In the subsequent paragraphs, however, of the same Presidential Decree
No. 857, and contrary to Paragraph 2 of the statement of facts of the Petitioner-
Appellant’s memorandum of appeal that under Section 6 (b) vii of its charter,
Petitioner-Appellant is empowered to administer properties of any kind under its
jurisdiction as we quote, to wit:
“(b) The corporate powers of the Authority shall be as follows:
x x x x x x x x x
(vii) To acquire, purchase, own, lease, mortgage, sell or otherwise dispose of any land, port facility, wharf, quay, or property of any kind, whether movable or immovable.”
A statute must be construed as a whole. It should be read in its entirety.
All parts, provisions or sections of a statute or section, must be read,
considered or construed together, and each must be considered in the light of
all the others. (Elizabeth Arden Sales Corp. vs. Gees Blass Co., C.C.A. 161
A.L.R., 370; Abbs vs. Rodmond, 64, Idaho, 369) The reason for the rule is that
a statute is enacted as a whole and not in parts or sections. (People ex rel.
Abbe vs. Mash. 364 III. 224, cited in Statutory Construction by Ruperto G.
Martin, 6th edition, 1979, p. 102).

* INSTRUCTION:
Reproduce the passage on statutory construction word for word, starting with "In the subsequent" and going on through "in its entirety.". The records that follow are unrelated to the passage on statutory construction.

* DATA EXTRACT:

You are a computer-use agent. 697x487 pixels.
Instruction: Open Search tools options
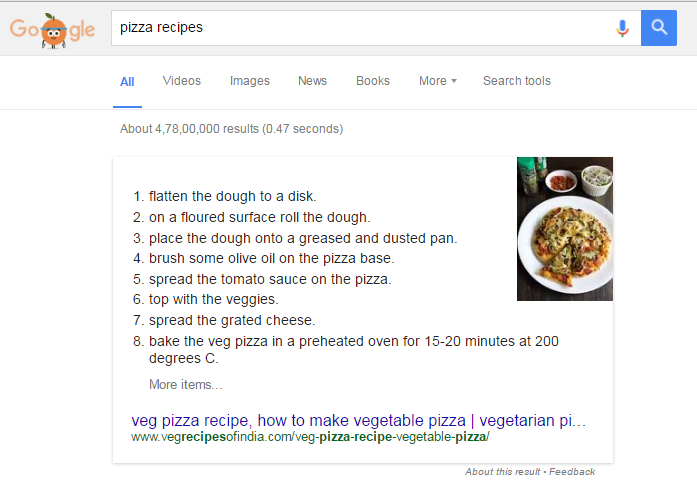[517, 81]
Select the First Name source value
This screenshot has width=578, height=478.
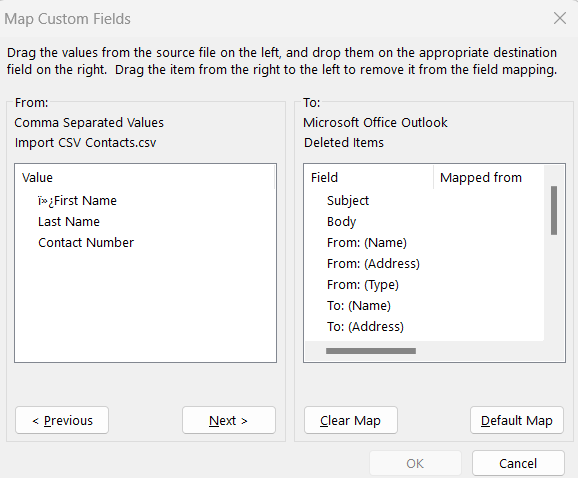[77, 200]
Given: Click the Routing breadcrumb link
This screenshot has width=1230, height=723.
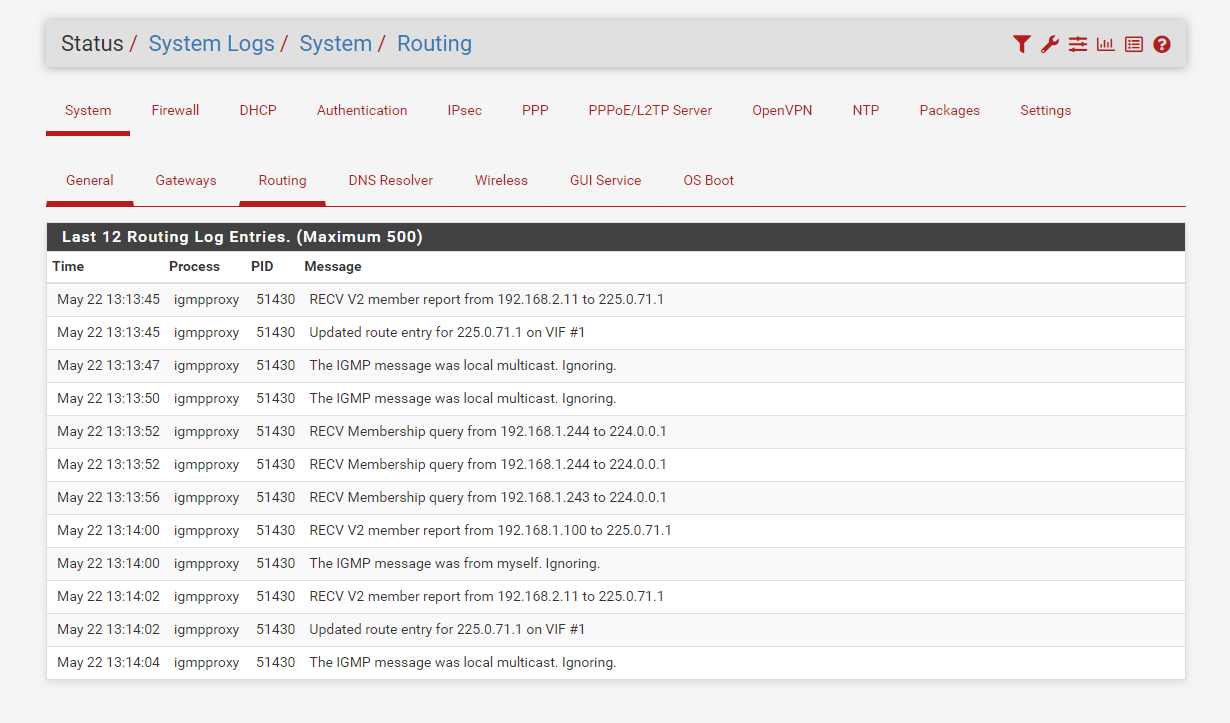Looking at the screenshot, I should [434, 44].
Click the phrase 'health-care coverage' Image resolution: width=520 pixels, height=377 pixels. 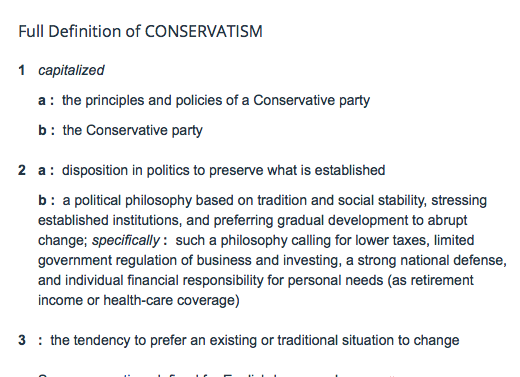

* TASK RESULT:
In the subsequent paragraphs, however, of the same Presidential Decree
No. 857, and contrary to Paragraph 2 of the statement of facts of the Petitioner-
Appellant’s memorandum of appeal that under Section 6 (b) vii of its charter,
Petitioner-Appellant is empowered to administer properties of any kind under its
jurisdiction as we quote, to wit:
“(b) The corporate powers of the Authority shall be as follows:
x x x x x x x x x
(vii) To acquire, purchase, own, lease, mortgage, sell or otherwise dispose of any land, port facility, wharf, quay, or property of any kind, whether movable or immovable.”
A statute must be construed as a whole. It should be read in its entirety.